Plusieurs habitants de la commune – au nombre de six exacte- ment – se sont émus de l’installation de ce monument religieux qu’ils ont jugé attentatoire à la loi du 9 décembre 1905 concernant la séparation des Églises et de l’État. Après avoir vainement demandé au maire de Saint-Pierre d’Alvey de faire déposer la statue, M. X et a. ont déféré au tribunal administratif de Grenoble la décision implicite de rejet née du silence conservé sur leur demande, en lui soumettant des conclusions à fin d’annulation pour excès de pouvoir et d’injonction.

Les requérants se prévalaient, à l’appui de leur demande, d’un jugement rendu le 29 janvier 2015, devenu définitif, par lequel le tribunal administratif de Grenoble, actionné par la fédération de Haute-Savoie de la libre pensée, avait annulé les décisions du maire de Publier (Haute-Savoie) ayant refusé de déplacer une statue de la Vierge dénommée Notre-Dame du Léman et portant l’inscription Notre-Dame du Léman veille sur tes enfants, dont la commune avait décidé et financé la création puis l’installation dans un parc public 2.

Par un jugement coté C+, le tribunal administratif a toutefois rejeté la requête de M. X et autres.

Il a certes constaté que la statue de la Vierge de Saint-Pierre d’Alvey constituait un emblème religieux. Mais il a rappelé que la loi de 1905 réservait la possibilité d’apposer des signes religieux dans un emplacement public affecté au culte à la date de l’entrée en vigueur de la loi de séparation. Or il a relevé, à la lumière de la lecture qu’il a faite des archives départementales de la Savoie ainsi que des attestations et photographies versées aux débats, que l’emplacement du village sur lequel la statue avait été édifiée comportait déjà, depuis au moins le XVIIIe siècle, une croix, vers laquelle des processions cheminaient à la Pentecôte depuis l’église du village. Il a par suite considéré que le Mont- Châtel devait être regardé comme affecté à l’exercice public du culte et comme formant ainsi une dépendance de l’église, avant d’observer que le site était d’ailleurs exclu du bail conclu par la commune avec la société de chasse afin de préserver son affectation au culte.

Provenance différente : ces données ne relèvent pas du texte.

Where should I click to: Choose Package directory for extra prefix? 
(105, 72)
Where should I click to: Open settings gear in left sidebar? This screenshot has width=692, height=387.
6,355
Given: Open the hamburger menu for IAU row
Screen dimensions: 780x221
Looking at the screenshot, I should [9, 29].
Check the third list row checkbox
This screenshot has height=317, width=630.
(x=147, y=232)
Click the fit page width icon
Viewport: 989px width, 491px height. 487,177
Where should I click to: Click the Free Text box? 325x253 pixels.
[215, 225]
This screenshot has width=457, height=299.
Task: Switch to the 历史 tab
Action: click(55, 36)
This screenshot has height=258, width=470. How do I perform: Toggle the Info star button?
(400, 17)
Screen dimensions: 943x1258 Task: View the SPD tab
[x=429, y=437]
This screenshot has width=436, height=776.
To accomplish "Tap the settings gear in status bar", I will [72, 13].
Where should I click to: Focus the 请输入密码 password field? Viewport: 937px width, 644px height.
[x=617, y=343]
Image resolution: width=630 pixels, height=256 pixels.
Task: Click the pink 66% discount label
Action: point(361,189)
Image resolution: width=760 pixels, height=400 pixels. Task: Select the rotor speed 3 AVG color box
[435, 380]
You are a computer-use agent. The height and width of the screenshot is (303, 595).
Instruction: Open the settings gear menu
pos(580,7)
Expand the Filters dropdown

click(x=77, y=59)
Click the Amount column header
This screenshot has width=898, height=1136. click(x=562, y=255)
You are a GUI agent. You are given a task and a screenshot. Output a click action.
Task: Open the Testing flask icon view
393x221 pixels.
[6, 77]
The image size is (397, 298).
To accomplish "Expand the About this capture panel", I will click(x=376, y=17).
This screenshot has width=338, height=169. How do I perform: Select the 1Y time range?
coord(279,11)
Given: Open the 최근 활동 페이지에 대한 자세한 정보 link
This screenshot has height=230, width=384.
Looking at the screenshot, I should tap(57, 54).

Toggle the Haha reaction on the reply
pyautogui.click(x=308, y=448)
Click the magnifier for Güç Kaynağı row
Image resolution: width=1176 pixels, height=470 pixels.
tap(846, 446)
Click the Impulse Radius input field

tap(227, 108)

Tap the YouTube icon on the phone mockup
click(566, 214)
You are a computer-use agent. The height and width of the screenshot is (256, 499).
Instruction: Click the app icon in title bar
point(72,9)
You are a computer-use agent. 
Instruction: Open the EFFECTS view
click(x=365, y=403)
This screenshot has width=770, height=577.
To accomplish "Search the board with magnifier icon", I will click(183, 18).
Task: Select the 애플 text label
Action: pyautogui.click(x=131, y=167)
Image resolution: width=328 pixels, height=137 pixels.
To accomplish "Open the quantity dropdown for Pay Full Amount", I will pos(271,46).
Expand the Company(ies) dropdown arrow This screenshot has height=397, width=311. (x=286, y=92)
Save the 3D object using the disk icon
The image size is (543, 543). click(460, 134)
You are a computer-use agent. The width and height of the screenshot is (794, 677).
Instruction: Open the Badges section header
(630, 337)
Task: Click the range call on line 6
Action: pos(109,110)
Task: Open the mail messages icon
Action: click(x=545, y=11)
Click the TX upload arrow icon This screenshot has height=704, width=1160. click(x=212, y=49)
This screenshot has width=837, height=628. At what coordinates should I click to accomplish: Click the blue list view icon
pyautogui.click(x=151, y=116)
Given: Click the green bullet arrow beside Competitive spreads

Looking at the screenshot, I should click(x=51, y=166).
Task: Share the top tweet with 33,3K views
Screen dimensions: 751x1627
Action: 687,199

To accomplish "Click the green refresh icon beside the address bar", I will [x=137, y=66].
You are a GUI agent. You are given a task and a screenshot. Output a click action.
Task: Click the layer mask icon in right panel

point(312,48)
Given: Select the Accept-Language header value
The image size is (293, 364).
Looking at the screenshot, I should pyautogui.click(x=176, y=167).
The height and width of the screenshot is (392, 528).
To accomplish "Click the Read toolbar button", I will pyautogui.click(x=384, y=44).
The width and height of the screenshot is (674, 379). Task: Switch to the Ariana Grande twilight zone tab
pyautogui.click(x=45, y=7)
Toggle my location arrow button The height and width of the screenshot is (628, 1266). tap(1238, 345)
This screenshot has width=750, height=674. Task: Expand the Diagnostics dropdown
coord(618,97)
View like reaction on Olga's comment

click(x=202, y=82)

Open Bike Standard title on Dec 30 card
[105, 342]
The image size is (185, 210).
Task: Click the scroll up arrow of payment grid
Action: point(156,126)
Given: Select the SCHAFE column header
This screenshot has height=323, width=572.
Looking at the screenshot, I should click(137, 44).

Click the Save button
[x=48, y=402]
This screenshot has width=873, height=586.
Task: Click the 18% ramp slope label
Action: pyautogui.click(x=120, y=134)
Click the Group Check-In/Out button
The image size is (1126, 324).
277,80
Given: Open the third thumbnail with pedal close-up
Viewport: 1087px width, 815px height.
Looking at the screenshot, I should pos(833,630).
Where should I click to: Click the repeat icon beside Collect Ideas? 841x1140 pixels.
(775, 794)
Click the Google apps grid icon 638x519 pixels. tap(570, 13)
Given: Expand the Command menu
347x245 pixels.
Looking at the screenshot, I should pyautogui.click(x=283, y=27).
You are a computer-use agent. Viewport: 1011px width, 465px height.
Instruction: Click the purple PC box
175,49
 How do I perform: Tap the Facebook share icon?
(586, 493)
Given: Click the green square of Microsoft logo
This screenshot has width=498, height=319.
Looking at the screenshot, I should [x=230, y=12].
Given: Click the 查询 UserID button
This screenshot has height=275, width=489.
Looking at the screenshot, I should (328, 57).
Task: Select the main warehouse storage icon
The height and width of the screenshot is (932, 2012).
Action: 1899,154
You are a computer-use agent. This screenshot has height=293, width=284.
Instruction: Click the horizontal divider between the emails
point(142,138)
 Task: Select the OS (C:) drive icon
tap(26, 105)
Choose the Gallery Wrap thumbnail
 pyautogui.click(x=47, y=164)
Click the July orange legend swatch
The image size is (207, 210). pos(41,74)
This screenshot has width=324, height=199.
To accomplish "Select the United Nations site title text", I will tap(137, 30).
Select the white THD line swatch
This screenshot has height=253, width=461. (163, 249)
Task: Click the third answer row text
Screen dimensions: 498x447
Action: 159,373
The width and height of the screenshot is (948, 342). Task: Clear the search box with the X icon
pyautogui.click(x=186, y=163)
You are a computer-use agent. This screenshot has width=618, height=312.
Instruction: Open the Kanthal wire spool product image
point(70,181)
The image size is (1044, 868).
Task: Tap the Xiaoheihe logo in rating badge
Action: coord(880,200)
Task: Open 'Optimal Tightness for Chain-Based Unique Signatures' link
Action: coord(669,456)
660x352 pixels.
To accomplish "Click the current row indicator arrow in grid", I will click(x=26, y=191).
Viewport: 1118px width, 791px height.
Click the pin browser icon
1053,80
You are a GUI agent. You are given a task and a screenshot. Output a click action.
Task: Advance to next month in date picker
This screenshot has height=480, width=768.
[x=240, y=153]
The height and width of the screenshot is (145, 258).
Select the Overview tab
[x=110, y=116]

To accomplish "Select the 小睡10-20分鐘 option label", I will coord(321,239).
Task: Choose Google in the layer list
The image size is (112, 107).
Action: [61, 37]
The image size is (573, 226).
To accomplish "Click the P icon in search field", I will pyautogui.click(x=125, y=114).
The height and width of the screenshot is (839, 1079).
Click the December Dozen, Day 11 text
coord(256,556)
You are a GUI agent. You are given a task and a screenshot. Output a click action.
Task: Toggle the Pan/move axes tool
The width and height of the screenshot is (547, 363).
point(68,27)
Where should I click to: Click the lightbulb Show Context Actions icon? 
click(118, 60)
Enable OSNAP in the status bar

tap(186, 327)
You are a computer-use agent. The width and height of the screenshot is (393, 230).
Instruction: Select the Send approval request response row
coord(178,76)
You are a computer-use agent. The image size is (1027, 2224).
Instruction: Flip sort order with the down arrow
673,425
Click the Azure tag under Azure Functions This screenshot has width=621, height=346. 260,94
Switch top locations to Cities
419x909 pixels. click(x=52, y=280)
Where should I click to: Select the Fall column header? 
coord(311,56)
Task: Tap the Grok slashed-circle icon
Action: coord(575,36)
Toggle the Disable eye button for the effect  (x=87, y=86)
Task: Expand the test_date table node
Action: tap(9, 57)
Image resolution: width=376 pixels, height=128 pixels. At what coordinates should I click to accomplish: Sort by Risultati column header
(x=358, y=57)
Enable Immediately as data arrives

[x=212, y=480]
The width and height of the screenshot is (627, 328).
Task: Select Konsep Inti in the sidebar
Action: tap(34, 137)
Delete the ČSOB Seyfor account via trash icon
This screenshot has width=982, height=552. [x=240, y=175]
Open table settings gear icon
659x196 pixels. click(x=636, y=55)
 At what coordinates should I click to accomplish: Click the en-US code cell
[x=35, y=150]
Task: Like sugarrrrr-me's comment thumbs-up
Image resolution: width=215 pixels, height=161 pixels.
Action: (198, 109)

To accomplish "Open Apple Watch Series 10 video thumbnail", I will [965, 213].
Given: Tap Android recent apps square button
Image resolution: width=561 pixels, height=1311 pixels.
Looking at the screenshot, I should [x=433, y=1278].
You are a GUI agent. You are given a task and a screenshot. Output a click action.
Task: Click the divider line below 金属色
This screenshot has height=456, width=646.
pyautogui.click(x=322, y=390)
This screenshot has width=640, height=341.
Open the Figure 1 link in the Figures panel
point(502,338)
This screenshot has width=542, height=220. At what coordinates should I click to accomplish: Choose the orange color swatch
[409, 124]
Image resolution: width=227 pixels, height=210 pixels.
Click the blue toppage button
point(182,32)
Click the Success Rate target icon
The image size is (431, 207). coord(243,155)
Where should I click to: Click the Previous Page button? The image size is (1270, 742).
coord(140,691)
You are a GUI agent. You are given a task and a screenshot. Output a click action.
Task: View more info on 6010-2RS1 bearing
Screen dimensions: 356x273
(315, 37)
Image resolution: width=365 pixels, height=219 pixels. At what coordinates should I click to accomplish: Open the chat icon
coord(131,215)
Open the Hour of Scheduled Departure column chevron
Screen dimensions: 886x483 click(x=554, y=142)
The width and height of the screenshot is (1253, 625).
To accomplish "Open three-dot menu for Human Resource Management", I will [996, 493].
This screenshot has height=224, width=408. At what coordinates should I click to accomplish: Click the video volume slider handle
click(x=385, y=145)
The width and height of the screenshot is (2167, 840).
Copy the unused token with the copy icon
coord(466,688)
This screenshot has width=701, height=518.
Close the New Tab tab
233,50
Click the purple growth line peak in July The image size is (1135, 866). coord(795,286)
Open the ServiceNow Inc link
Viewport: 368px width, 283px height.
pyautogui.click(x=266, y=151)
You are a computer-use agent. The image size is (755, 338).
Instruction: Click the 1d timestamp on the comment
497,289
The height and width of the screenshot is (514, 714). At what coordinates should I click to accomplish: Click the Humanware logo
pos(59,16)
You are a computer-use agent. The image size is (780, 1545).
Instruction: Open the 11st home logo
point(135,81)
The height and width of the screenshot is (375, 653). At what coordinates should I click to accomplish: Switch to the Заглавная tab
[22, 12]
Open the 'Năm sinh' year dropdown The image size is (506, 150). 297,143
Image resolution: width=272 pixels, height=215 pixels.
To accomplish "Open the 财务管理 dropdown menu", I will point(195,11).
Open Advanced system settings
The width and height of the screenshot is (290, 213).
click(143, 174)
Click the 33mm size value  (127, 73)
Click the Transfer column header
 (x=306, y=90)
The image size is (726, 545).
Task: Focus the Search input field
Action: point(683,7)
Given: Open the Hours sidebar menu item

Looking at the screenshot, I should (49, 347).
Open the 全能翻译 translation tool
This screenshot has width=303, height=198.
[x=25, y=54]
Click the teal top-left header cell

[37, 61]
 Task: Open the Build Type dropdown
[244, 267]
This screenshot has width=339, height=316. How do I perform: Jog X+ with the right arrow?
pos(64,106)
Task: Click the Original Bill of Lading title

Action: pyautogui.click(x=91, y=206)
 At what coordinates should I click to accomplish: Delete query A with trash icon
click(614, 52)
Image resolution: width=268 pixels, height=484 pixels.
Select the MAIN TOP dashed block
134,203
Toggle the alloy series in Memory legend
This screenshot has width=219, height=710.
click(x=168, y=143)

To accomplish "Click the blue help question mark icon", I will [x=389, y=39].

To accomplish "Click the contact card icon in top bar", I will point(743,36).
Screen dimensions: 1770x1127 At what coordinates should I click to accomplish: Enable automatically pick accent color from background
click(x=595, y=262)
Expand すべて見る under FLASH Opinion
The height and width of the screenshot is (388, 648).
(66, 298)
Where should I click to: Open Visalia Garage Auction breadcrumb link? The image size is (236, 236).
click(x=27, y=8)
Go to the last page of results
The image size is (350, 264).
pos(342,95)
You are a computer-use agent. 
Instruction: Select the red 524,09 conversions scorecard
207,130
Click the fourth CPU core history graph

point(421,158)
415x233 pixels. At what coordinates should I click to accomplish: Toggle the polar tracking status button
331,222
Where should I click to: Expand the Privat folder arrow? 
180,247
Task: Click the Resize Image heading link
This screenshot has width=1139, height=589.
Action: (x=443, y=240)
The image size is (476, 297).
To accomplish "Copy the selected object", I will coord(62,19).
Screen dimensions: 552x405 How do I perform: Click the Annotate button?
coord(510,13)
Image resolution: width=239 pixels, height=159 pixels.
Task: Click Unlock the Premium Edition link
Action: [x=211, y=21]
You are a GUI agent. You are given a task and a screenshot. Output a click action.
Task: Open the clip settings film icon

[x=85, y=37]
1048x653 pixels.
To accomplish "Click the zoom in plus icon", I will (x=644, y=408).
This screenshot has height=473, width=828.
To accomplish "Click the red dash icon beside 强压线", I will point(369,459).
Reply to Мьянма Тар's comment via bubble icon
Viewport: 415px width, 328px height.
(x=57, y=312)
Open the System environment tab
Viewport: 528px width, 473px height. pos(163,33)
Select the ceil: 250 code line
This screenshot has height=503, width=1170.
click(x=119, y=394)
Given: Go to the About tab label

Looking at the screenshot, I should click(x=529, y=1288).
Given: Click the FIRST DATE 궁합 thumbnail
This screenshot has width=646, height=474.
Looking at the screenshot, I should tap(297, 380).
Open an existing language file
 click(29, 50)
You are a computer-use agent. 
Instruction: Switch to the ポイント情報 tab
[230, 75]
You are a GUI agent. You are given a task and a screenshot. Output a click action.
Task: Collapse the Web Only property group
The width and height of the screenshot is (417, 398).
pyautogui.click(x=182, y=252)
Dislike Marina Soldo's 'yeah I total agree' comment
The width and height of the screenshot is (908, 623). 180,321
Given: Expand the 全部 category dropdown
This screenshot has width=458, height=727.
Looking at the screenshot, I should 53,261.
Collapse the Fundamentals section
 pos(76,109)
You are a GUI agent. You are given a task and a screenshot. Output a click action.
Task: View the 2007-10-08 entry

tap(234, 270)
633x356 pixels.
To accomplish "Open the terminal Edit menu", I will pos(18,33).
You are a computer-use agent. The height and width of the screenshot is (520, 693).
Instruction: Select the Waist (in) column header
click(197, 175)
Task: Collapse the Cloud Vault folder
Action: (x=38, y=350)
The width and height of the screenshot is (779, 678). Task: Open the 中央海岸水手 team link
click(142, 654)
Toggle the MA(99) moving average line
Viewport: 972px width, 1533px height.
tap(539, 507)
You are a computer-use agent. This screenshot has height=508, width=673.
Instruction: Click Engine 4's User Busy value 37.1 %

Les demandeurs de première instance ont interjeté appel. Par un arrêt du 29 avril 2021, la cour administrative d’appel de Lyon a accueilli leur requête. Elle a annulé le jugement attaqué ainsi que la décision du maire de Saint-Pierre d’Alvey refusant de procéder à l’enlèvement de la statue et enjoint à l’intéressé d’y procéder 3.

C’est contre cet arrêt que la commune se pourvoit régulièrement devant vous en demandant le sursis à exécution de la décision attaquée et en soulevant cinq moyens dont aucun ne conduit selon nous à la cassation.

2. Fin de non-recevoir : la cour n’a pas péché par omission

La commune fait tout d’abord grief à la cour, statuant dans le cadre de l’effet dévolutif de l’appel, après annulation du jugement, d’avoir méconnu son office en s’abstenant de statuer sur la fin de non-recevoir qu’elle avait soulevée dans ses écritures en défense devant le tribunal administratif, tirée de la tardiveté de la requête introductive d’instance, et qu’elle n’avait pas expressément abandonnée.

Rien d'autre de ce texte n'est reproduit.